WORK INSTRUCTION - Repeat only the lines below that run from the line with "Screen dimensions: 1456x819" to the line with "You are a computer-use", ends included; skip every picture.

EXCERPTED RECORDS -
--- --- ---

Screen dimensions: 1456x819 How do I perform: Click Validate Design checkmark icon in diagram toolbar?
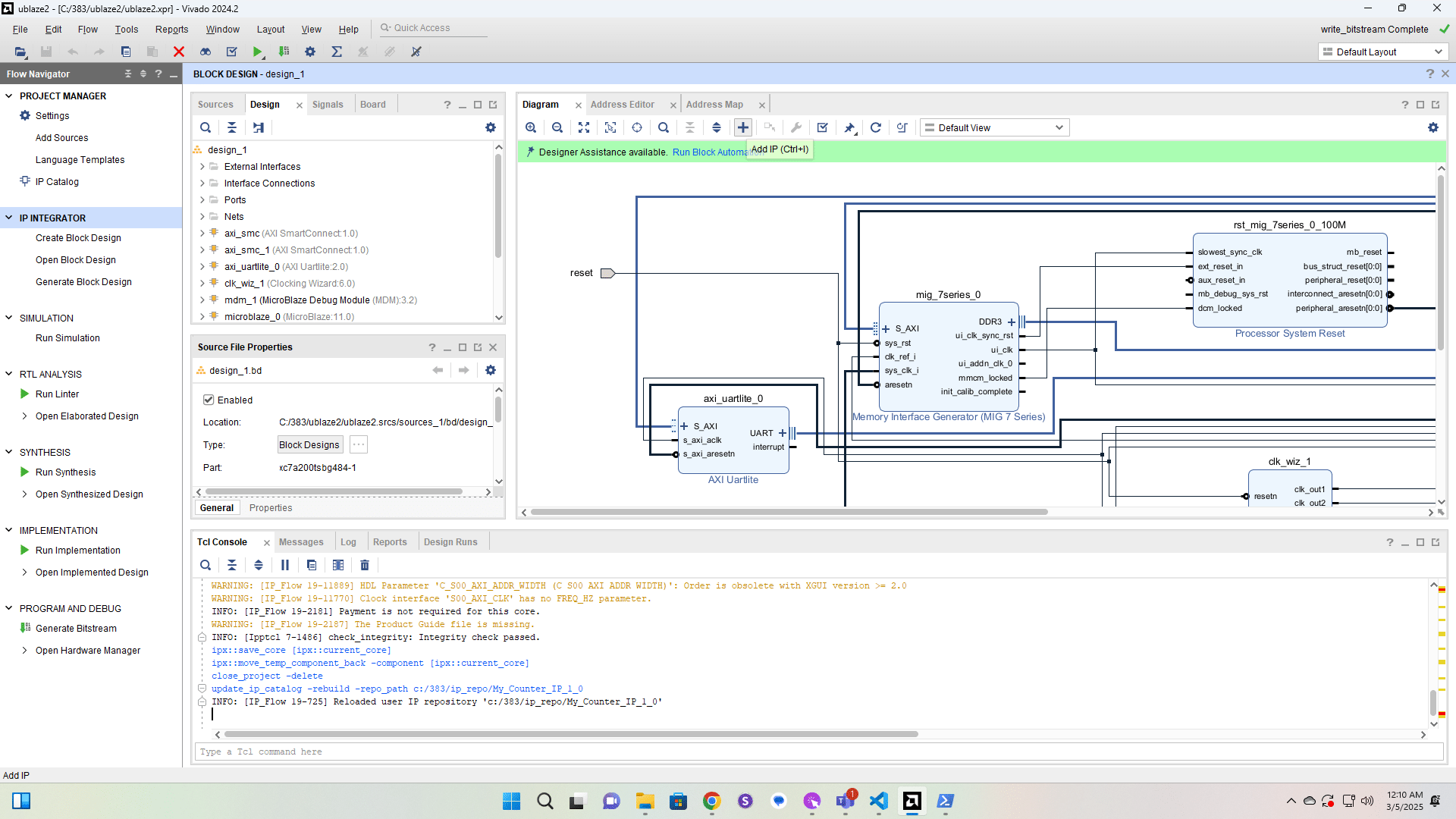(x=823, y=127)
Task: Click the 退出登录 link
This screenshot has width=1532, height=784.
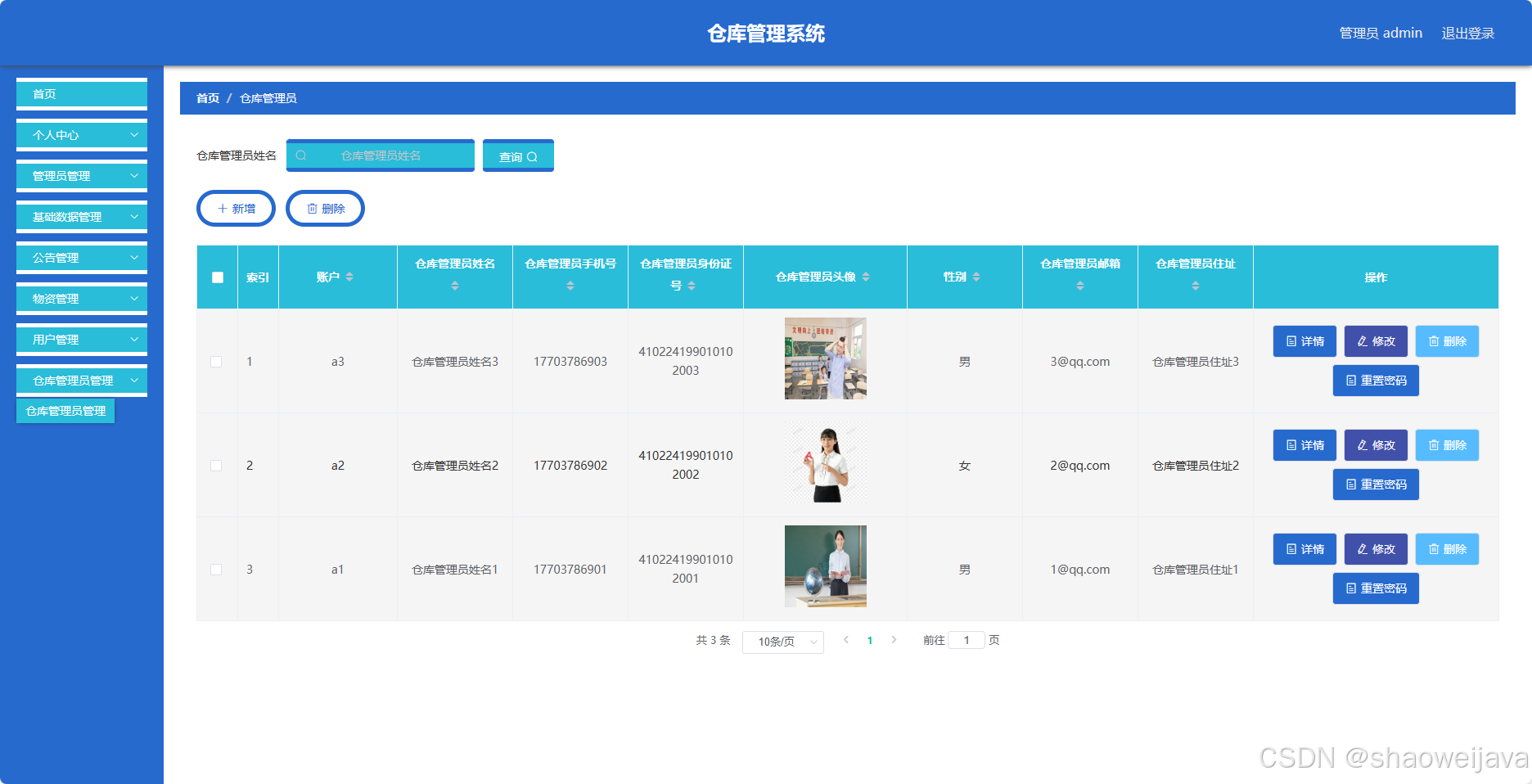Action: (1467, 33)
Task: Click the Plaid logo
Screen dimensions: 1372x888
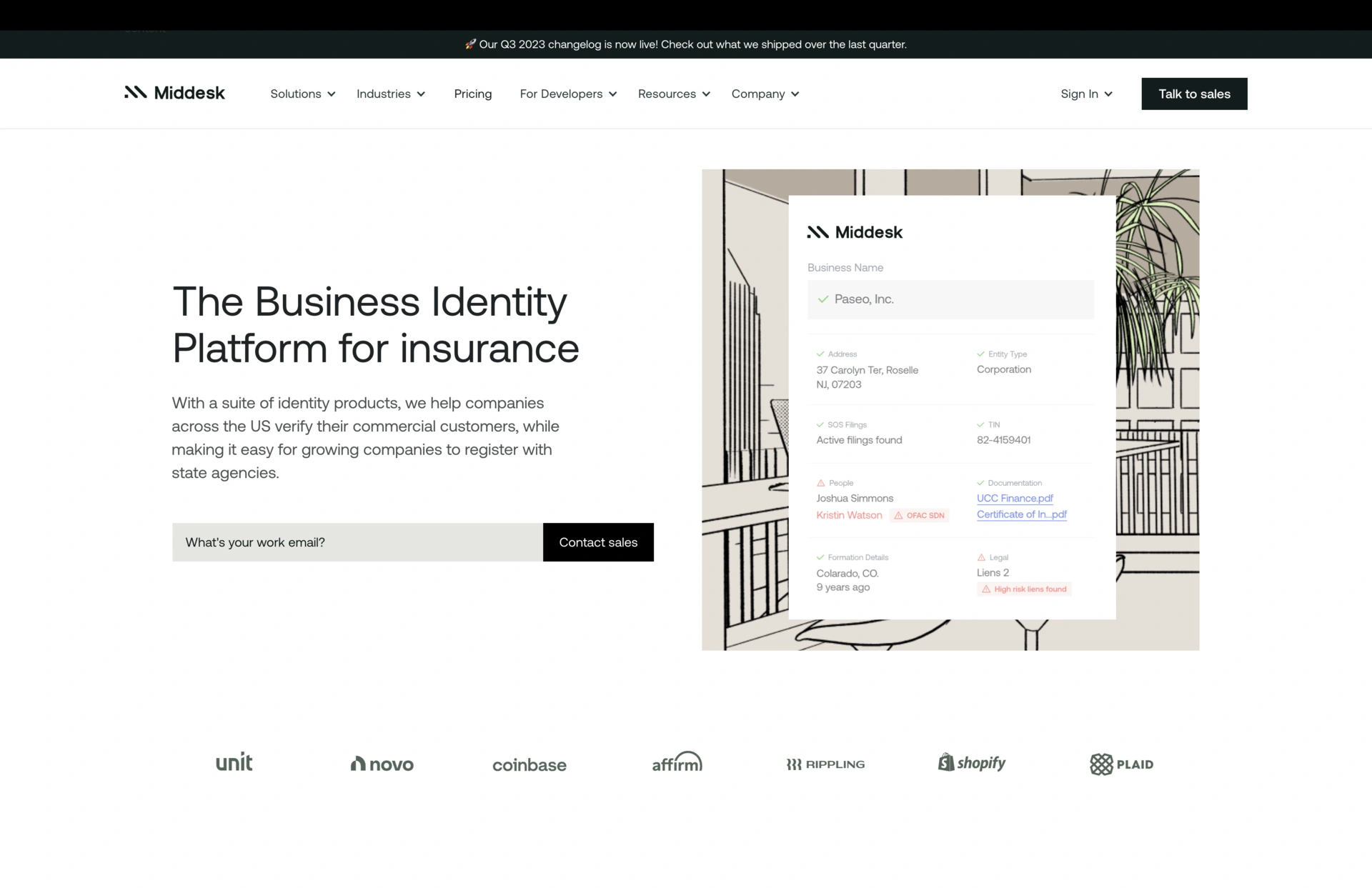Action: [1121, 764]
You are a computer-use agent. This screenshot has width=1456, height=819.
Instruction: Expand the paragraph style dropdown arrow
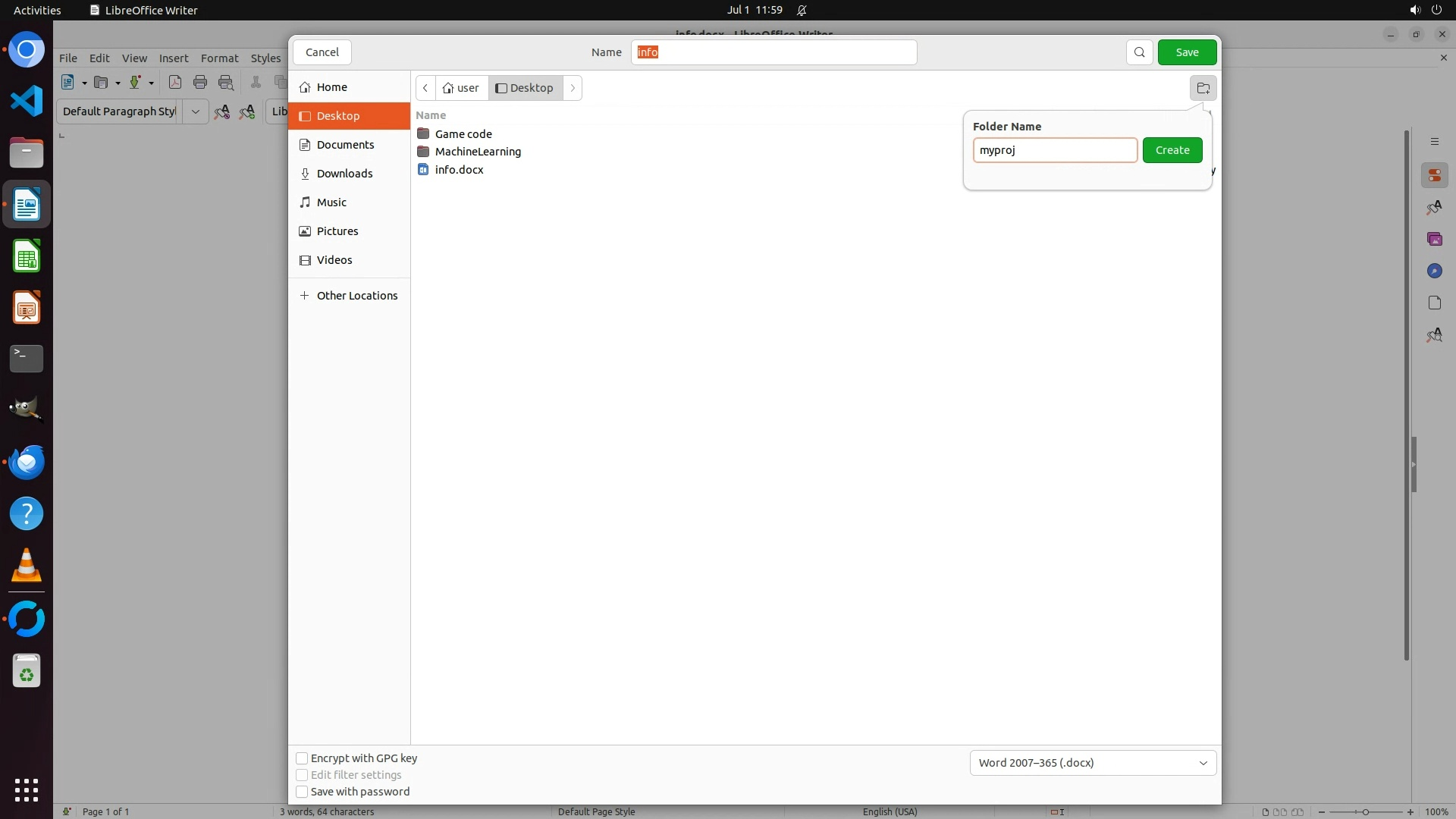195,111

--- --- ---

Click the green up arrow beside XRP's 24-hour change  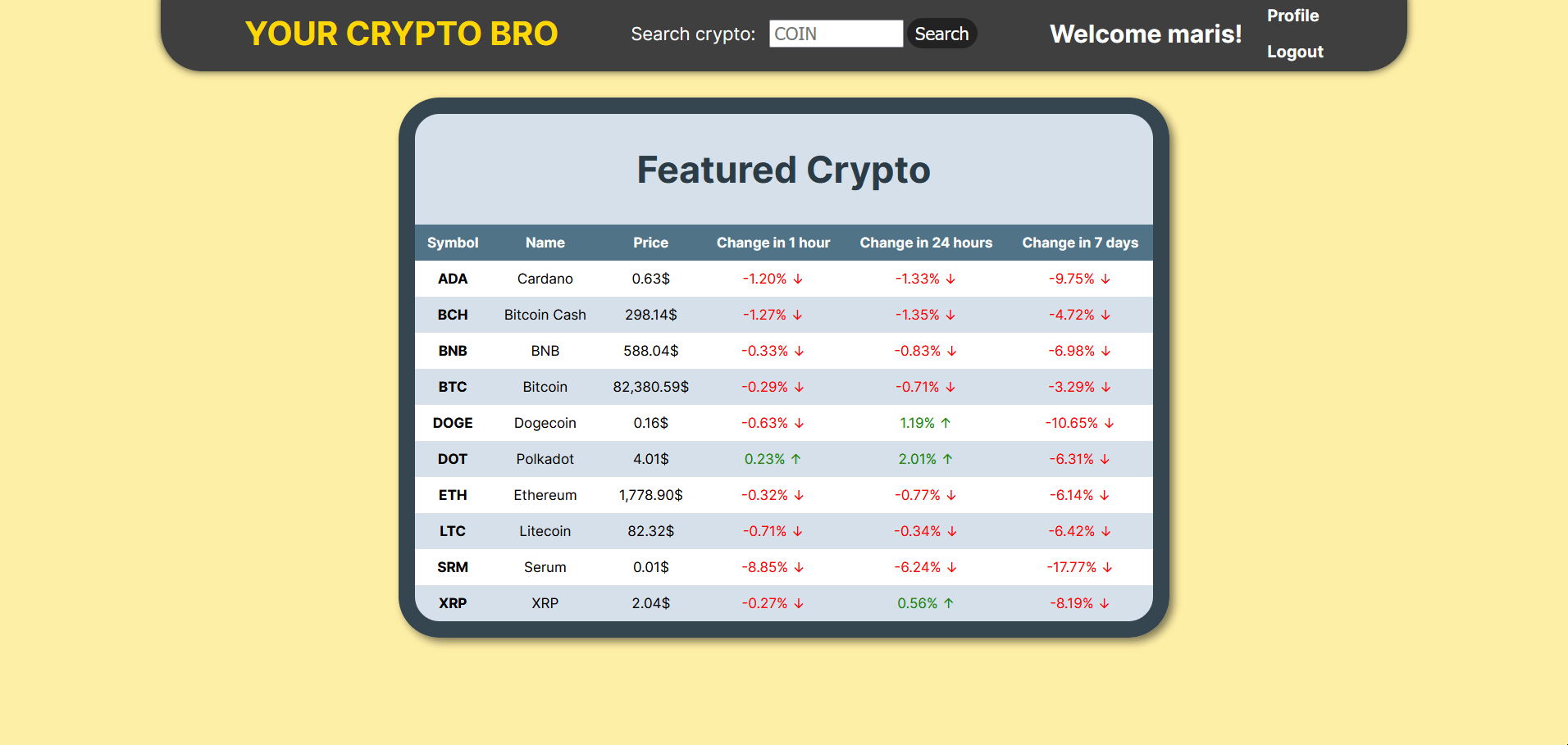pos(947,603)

--- --- ---

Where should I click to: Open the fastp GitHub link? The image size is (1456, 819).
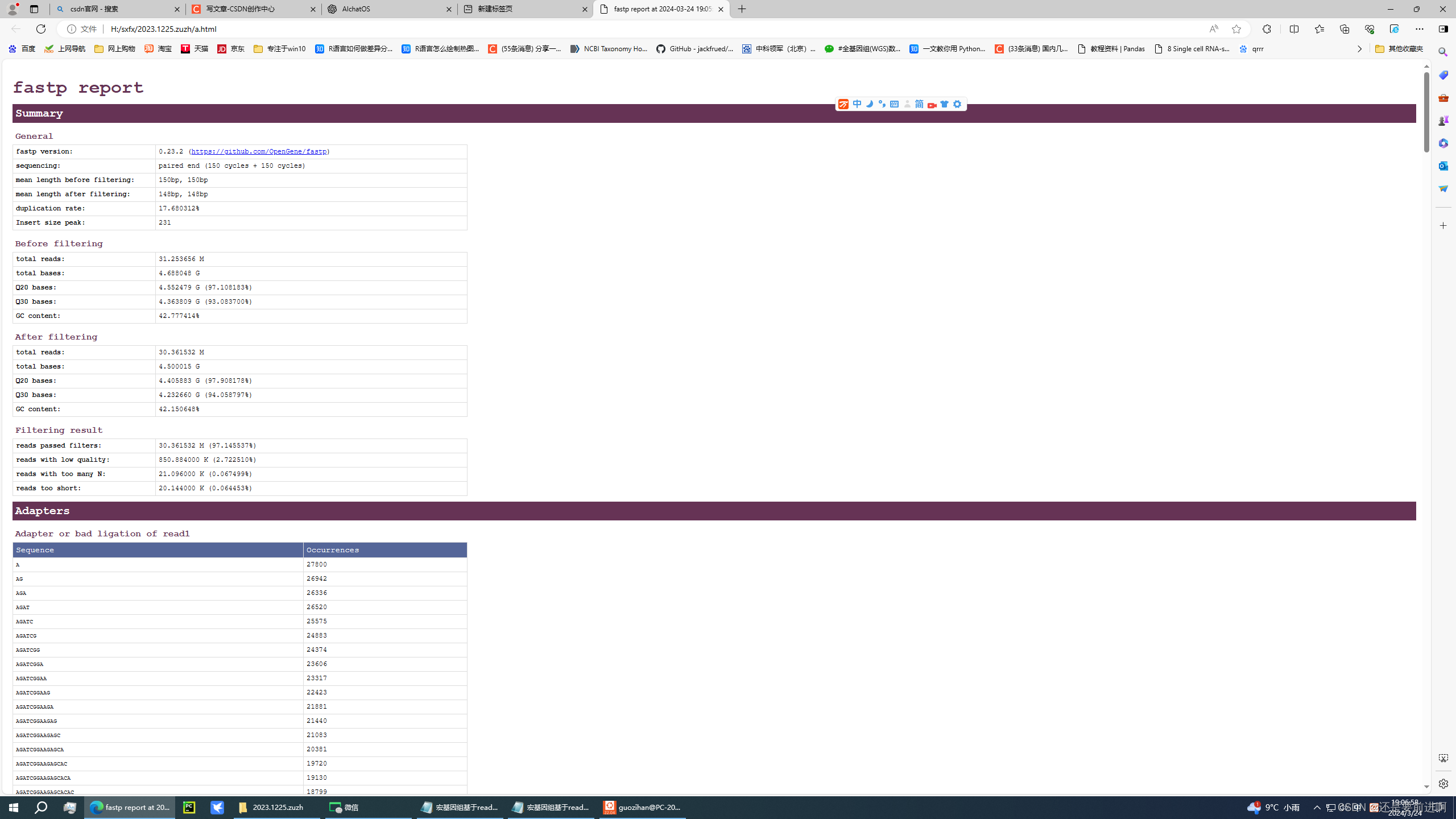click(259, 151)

--- --- ---

OUTPUT FOR THIS TASK -
Screen dimensions: 1456x819 How do I perform: Click Validate Design checkmark icon in diagram toolbar?
(x=823, y=127)
Task: Click the 退出登录 link
This screenshot has width=1532, height=784.
Action: (1467, 33)
Task: Click the Plaid logo
Screen dimensions: 1372x888
Action: [1121, 764]
You are a computer-use agent. This screenshot has width=1456, height=819.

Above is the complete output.